Segment Open
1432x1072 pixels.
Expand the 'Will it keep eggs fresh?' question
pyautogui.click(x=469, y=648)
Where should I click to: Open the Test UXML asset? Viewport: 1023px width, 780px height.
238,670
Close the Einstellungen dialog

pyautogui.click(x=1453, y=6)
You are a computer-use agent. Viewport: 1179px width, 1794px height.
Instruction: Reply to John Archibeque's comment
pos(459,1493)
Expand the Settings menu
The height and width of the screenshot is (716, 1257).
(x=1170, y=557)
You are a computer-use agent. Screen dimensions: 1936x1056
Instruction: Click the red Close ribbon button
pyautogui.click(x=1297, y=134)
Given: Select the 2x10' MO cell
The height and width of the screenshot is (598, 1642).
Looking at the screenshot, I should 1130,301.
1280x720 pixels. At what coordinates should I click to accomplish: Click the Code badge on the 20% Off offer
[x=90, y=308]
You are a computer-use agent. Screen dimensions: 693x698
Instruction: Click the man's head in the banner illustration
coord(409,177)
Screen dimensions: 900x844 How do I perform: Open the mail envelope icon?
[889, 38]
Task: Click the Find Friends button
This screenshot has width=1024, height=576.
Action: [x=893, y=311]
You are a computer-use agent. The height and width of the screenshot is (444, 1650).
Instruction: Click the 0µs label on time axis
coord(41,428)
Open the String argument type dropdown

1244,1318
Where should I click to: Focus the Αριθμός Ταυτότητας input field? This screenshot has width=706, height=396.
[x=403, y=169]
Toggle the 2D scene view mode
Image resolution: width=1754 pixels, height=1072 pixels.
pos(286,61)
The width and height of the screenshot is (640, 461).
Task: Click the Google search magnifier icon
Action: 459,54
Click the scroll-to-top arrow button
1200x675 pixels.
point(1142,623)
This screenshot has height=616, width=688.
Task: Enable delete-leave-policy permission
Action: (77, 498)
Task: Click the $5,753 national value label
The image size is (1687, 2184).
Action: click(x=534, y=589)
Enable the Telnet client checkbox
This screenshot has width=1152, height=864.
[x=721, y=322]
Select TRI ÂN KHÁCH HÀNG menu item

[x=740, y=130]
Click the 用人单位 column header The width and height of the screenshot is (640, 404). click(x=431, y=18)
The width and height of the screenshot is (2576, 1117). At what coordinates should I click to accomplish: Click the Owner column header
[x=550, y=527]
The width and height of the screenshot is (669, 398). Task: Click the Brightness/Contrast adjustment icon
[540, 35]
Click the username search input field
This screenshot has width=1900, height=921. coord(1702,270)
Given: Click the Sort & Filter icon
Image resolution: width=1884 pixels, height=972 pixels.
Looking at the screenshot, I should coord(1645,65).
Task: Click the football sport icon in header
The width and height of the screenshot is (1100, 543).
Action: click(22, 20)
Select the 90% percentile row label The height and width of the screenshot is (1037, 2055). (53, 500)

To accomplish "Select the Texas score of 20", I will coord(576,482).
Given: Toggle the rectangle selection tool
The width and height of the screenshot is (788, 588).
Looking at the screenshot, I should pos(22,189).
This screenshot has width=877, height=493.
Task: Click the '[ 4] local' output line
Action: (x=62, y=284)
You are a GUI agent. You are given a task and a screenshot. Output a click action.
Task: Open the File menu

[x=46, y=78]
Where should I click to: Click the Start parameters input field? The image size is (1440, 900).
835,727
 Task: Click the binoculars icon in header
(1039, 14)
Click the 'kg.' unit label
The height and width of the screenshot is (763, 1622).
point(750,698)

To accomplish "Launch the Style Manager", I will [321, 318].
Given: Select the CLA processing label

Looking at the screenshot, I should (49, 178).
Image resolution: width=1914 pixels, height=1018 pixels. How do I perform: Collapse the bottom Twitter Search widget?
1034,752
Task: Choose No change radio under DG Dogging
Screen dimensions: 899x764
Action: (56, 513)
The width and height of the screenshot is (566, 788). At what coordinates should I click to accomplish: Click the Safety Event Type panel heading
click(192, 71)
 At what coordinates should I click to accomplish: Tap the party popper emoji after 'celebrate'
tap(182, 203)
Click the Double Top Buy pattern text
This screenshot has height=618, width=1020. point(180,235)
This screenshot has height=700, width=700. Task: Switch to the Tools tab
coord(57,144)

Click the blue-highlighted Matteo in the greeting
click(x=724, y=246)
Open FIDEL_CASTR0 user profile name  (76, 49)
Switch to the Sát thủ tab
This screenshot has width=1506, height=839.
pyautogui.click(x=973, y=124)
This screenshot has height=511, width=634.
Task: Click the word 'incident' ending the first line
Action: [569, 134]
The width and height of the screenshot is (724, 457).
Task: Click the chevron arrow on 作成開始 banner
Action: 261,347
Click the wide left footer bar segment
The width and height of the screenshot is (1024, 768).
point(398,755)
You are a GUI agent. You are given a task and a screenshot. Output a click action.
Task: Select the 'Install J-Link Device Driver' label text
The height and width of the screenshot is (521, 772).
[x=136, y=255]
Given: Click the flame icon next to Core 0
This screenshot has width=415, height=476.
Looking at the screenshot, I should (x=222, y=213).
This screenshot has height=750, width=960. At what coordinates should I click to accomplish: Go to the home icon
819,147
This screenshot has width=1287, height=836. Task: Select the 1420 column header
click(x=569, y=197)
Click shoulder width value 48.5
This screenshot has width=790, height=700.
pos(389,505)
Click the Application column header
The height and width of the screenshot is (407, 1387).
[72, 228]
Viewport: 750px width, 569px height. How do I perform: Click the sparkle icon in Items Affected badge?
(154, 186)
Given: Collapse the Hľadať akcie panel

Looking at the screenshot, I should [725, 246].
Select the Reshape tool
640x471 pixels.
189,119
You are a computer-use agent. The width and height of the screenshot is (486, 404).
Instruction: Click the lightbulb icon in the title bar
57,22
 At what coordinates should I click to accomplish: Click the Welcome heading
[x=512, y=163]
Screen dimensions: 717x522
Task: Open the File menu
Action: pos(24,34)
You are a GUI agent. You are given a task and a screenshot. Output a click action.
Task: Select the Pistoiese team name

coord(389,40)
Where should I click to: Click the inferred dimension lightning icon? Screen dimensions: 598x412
Segment Closed
■ **PROBLEM**
From the line with "You are a computer-use agent. The width" to the last line of the material, give every line again exactly, and only those lines.

■ **RESULT FOR THIS TASK**
You are a computer-use agent. The width and height of the screenshot is (486, 404).
Instruction: Click the lightbulb icon in the title bar
57,22
 At what coordinates should I click to accomplish: Click the Welcome heading
[x=512, y=163]
Screen dimensions: 717x522
Task: Open the File menu
Action: pos(24,34)
You are a GUI agent. You are given a task and a screenshot. Output a click action.
Task: Select the Pistoiese team name

coord(389,40)
Where should I click to: Click the inferred dimension lightning icon? Screen dimensions: 598x412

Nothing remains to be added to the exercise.